- _What is needed_: Find the line containing "The width and" in the listing below; reproduce it and every line after, exactly. Skip pictures.

- _Task input_:
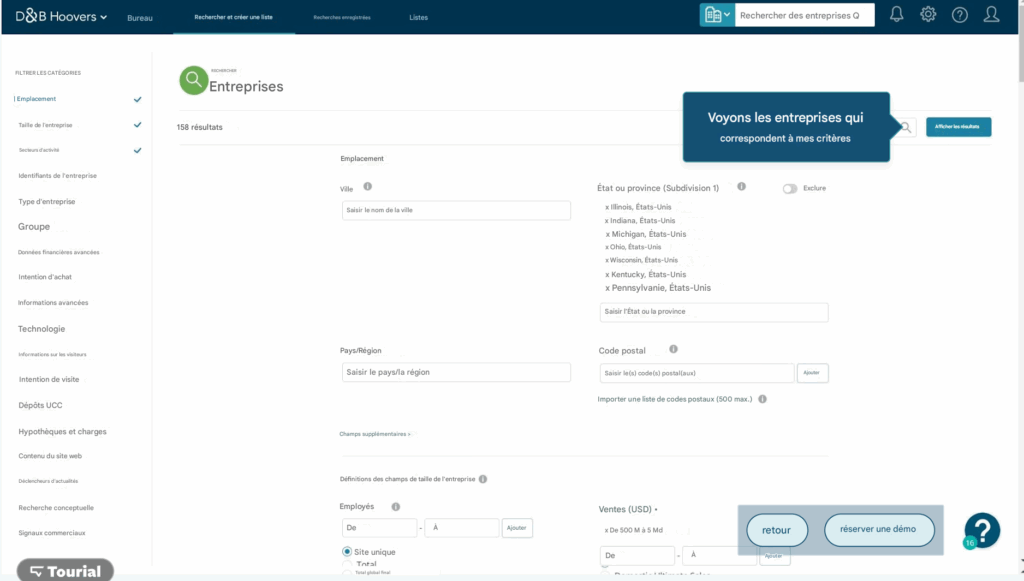Screen dimensions: 1024x581
Task: Click the info icon next to Ville
Action: (368, 187)
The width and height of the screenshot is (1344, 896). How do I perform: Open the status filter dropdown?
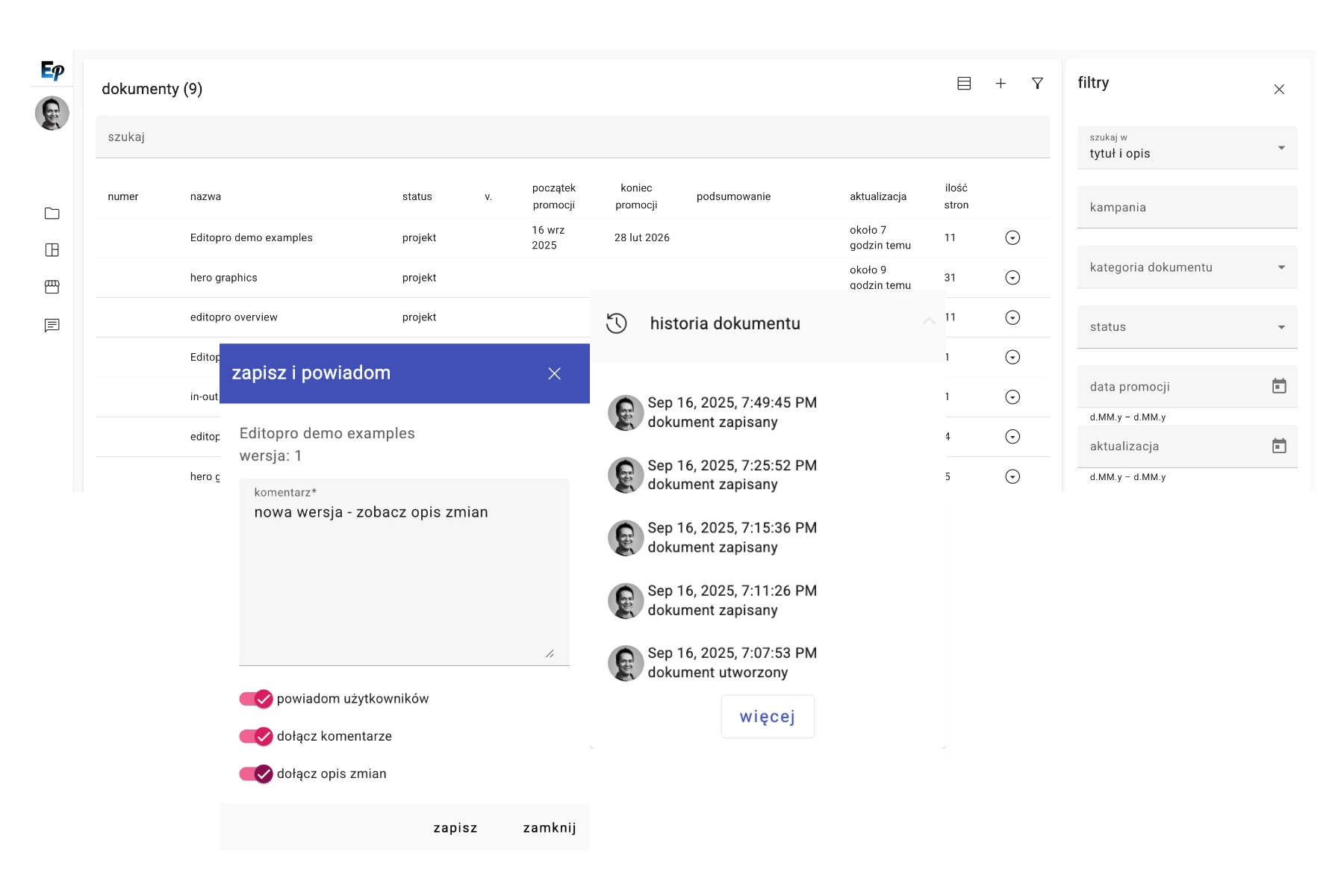(1187, 327)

- _Response below_:
The width and height of the screenshot is (1344, 896). How do I perform: Open the status filter dropdown?
(1187, 327)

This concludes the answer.